2017 Fiscal Year Annual Research Report
環太平洋島嶼国における地域の文化に即した全人的災害時保健活動モデルの構築
Project/Area Number |
17H04470
|
Research Institution | Kagoshima University |
Principal Investigator |
丸谷 美紀 鹿児島大学, 医歯学域医学系, 教授 (50442075)
|
Co-Investigator(Kenkyū-buntansha) |
高瀬 佳苗 福島県立医科大学, 看護学部, 教授 (20455009)
塩満 芳子 鹿児島純心女子大学, 看護栄養学部, 講師 (30609730) [Withdrawn]
上林 美保子 岩手県立大学, 看護学部, 教授 (40305256)
奥田 博子 国立保健医療科学院, その他部局等, 上席主任研究官 (50294236)

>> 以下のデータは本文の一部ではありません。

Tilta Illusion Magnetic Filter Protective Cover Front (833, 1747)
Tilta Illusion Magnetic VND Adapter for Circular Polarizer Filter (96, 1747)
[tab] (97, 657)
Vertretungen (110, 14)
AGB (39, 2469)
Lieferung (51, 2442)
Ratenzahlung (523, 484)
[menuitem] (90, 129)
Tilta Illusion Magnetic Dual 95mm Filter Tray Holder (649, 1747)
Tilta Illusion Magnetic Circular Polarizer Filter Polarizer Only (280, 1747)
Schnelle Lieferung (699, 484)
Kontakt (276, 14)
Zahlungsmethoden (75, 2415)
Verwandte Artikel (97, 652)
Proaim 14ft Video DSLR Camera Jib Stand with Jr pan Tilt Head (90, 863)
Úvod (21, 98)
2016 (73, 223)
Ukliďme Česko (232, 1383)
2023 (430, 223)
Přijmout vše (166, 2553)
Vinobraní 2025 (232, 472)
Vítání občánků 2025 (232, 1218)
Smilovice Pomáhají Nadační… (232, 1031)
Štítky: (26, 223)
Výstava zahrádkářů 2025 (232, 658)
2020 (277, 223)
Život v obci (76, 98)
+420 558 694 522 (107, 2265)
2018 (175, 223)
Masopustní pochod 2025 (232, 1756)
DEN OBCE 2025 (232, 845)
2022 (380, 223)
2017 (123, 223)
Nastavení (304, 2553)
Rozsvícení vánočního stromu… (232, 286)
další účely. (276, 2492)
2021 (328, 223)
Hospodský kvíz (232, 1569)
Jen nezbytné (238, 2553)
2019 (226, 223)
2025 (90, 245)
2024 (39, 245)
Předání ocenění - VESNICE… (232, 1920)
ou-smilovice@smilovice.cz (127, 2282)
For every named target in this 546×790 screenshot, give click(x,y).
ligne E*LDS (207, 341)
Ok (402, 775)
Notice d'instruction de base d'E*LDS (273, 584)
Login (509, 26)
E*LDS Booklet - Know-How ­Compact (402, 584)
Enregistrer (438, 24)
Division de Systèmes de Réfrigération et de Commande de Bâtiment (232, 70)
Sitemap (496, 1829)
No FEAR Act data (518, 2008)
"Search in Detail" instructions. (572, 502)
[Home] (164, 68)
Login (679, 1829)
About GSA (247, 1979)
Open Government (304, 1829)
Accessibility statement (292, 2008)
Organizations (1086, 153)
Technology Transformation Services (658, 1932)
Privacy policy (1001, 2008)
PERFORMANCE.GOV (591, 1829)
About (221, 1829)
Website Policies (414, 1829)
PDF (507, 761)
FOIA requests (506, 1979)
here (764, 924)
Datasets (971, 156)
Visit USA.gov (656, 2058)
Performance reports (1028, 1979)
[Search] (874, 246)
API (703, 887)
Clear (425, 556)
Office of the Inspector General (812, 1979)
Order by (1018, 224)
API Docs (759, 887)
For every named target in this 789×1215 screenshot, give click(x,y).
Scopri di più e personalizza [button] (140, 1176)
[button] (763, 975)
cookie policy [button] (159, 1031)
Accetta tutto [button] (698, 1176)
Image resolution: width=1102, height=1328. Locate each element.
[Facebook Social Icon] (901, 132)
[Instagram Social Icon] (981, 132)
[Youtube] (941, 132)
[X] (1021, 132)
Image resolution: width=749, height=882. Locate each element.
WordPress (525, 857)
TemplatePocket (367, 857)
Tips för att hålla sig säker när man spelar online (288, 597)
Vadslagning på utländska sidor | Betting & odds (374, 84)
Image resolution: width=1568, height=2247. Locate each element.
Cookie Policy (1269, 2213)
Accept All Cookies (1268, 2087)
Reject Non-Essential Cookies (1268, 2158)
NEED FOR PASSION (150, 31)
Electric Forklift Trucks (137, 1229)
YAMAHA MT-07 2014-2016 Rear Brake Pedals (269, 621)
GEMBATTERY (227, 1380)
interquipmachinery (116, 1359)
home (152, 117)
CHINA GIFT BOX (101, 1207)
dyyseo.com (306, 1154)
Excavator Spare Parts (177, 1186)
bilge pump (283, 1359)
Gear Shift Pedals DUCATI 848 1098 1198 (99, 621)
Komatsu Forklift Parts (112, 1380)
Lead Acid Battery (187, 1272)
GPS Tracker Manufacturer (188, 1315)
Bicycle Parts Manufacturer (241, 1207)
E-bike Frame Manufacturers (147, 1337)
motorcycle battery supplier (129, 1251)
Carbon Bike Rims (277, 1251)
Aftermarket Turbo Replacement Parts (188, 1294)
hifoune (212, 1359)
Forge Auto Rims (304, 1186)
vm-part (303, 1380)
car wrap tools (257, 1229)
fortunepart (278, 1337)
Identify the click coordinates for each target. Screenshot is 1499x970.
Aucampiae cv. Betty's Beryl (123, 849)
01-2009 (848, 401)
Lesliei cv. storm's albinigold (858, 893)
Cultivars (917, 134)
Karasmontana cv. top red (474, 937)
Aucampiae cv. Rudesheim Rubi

原田 奈穂子 宮崎大学, 医学部, 教授 (70637925)
安齋 由貴子 宮城大学, 看護学群(部), 教授 (80248814)
|
Project Period (FY) |
2017-04-01 – 2021-03-31
|
Keywords | 災害保健活動 / 文化看護 / 島嶼国 |
Outline of Annual Research Achievements |
東日本大震災(岩手県、宮城県、福島県)、土砂災害(東京都大島町)、豪雨災害(兵庫県福知山市)、熊本地震(熊本県御船町)の、被災地保健師18名、住民13名、応援保健師15名へインタビューを行った。調査内容は、地域の文化に即した災害時保健活動、住民の自助互助、保健師の変化について聞き取り、被災後の生活の場の変化によって、「緊急対応期」「避難所生活の時期」「仮設住宅等へ入居の時期」「復興住宅等へ入居の時期」へに時系列に分類した。 被災地保健師は「緊急対応期」は、住民のつながりを活用して安否確認や救護を行い、「避難所生活の時期」には、生活習慣に配慮したり変容を促し、また関係性の功罪に配慮していた。「仮設住宅等へ入居の時期」には、住まい方に配慮したり、生きがいが維持できるよう支援していた。「復興住宅等へ入居の時期」は、つながりの再建に努めていた。時期を通じて、つながりや世界観に即した犠牲者の遺族への連絡・霊的ケアを行っていた。 住民は「緊急対応期」は日常の経路を活用して避難し、「避難所生活の時期」には、家事物品の共有により生活を整え、「仮設住宅等へ入居の時期」にも物品の共有を継続しながら関係を保っていた。「復興住宅等へ入居の時期」には、つながりの再建、住まい方の再建をしていた。時期を通じて、先祖とのつながりの回復が見られた。 応援保健師は、「緊急対応期」は、つながりを把握して対応、「避難所生活の時期」は、保健師や役場との関係性を崩さない配慮、「仮設住宅等へ入居の時期」は、言葉の違いを活用した関係づくりが得られた。
|
Current Status of Research Progress |
Current Status of Research Progress
3: Progress in research has been slightly delayed.
Reason
日本国内の被災地保健師、住民、応援保健師へインタビューを行ったが、豪雨災害(茨城)は、日程調整が難航し、調査が平成30年度になる。そのため、分析が一部進まず、平成29年度末の専門家会議が平成30年度に延期となる。
|
Strategy for Future Research Activity |
平成29年度に実施予定だった豪雨災害(茨城)は、日程調整が難航し、平成30年度に実施する。その結果を含めて国内調査結果について分析し、専門家会議を行い、地域の文化に即した全人的災害時保健活動の日本版の素案を作成する。 年度後半は、フィリピン大学と協働してフィリピンでの被災地保健師、住民、応援保健師へインタビューを行う。フィリピン大学倫理審査承認後、複数地区に訪問し、調査を行う。 フィリピンと日本の調査結果を踏まえて、国内外の災害保健活動の専門家を招聘し、助言をいただき、地域の文化に即した全人的災害時保健活動の日本版とフィリピン版の素案を作成する。